Pero luego agrega una posdata, en francés: "'Poésie pas morte!', La poesía no ha muerto. [.]. La muerte, aquí, es una resultante estadística: la poesía vuelve hoy a la dimensión de género literario que tuvo en sus peores épocas".

Se advierte allí que lo poético informa esa dimensión de lo dionisíaco propio de la modernidad estética que, como estudió Jürgen Habermas en El discurso filosófico de la modernidad (1985), corresponde a una nueva subjetividad descentrada, liberada de las convenciones cotidianas de la percepción consuetudinaria, abierta en cambio al mundo de lo imprevisible, de lo súbito, del éxtasis, allí donde progresa la pérdida de los límites individuales. ¿Pero no es éste el sentido de los dobles y los espacios duales en Cortázar, entre Oliveira y Traveler, entre la Maga y Talita? ¿No es éste el fundamento del salto hacia el fulgor del mandala que lanza a Horacio Oliveira al vacío? ¿No es la prédica de Morelli la de una razón centrada en ese sujeto unitario, la de un enfrentamiento con lo otro de la razón? ¿Y acaso Cortázar no aprendió ese fundamento en la poesía de Rimbaud y en las Cartas del vidente, que él tradujo y divulgó en sus clases y en su primer ensayo de los años cuarenta?

Esa resistencia estética ya se halla en el saxofonista Johnny Carter de "El perseguidor", pero así como muchos de los surrealistas -el propio Breton, Buñuel, Aragon o Eluard- hallaron en el comunismo la vía de una encarnación de la razón ardiente, así en un movimiento análogo Cortázar buscó en la Revolución cubana y las utopías de los años sesenta la articulación concreta de aquellas proyecciones.
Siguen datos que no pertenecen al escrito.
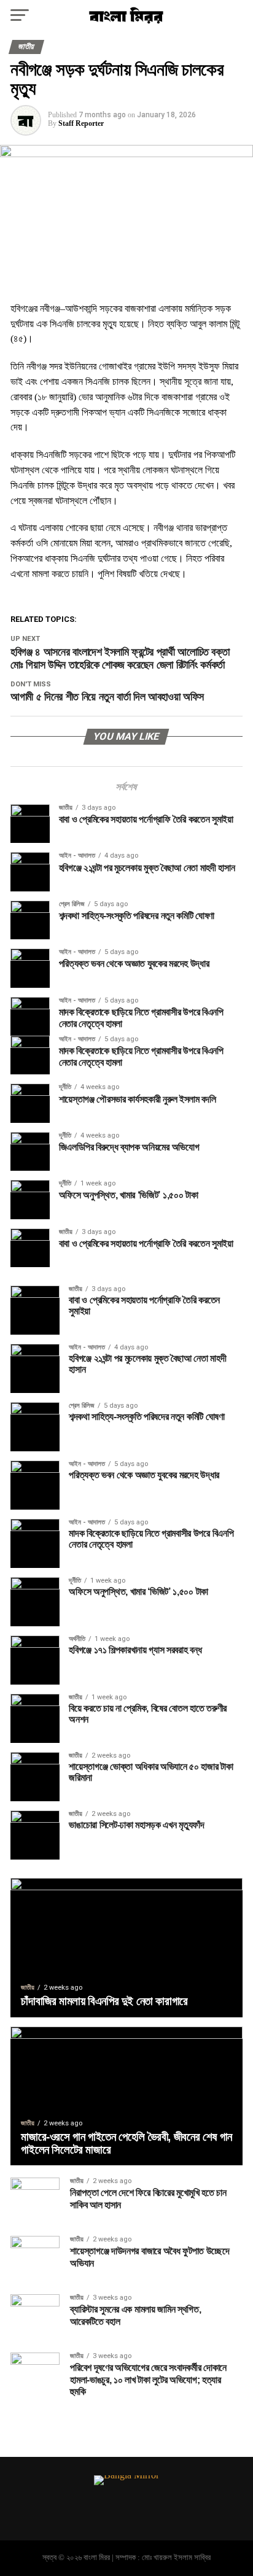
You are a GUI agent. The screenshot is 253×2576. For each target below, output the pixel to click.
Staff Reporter (81, 123)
Y otra vez su origen era poético y se hallaba ya en Rimbaud, porque la busca de su nueva lengua poética, desde el soneto "Vocales", coincidía con el sueño de un mundo nuevo como el barco ebrio lanzado al horizonte de la historia. Y aun así el Julio Denis de los años cuarenta había predicado el fin, como una derrota que sería, sin embargo, un paradójico pasaje triunfal como manifestación viviente:

Hay en todo poeta una fatalidad que lo arrastra, una "manía". Y si la tentativa de este orden está destinada a fracasar, si lo absoluto no puede serle dado, si el conocimiento poético, como el místico, es inexpresable, su pasaje nunca será vano. Del Rimbaud que traficó en Abisinia no nos resta nada merecedor del recuerdo; del adolescente que se desangró sobre los filos de un imposible queda la obra más viva y más honda de la poesía moderna. Y, para decirlo con él, aunque el logro sea siempre diferido, "vendrán otros horribles trabajadores: comenzarán por el horizonte donde el anterior fue abatido".

El vínculo fundacional de Cortázar con la poesía, que el volumen de Jaime Correas Cortázar en Mendoza asegura y magnifica, también explicaría su agudísima y temprana conciencia de una novela como Adán Buenosayres, en 1949, cuyo fundamento también es poético. O esa coincidencia magnética con José Lezama Lima y su novela Paradiso, así como Lezama interpreta Rayuela como vector de su propia obra. No es extraño, tampoco, que desde la praxis poética, Octavio Paz reconociera hacia 1971 -cuando Cortázar ya había manifestado largamente su compromiso con el socialismo latinoamericano- que "Julio Cortázar es el escritor de mi lengua del que yo me siento más cerca". De hecho, un libro algo anómalo de Cortázar como Prosa del observatorio (1971) se vincula directamente con Octavio Paz.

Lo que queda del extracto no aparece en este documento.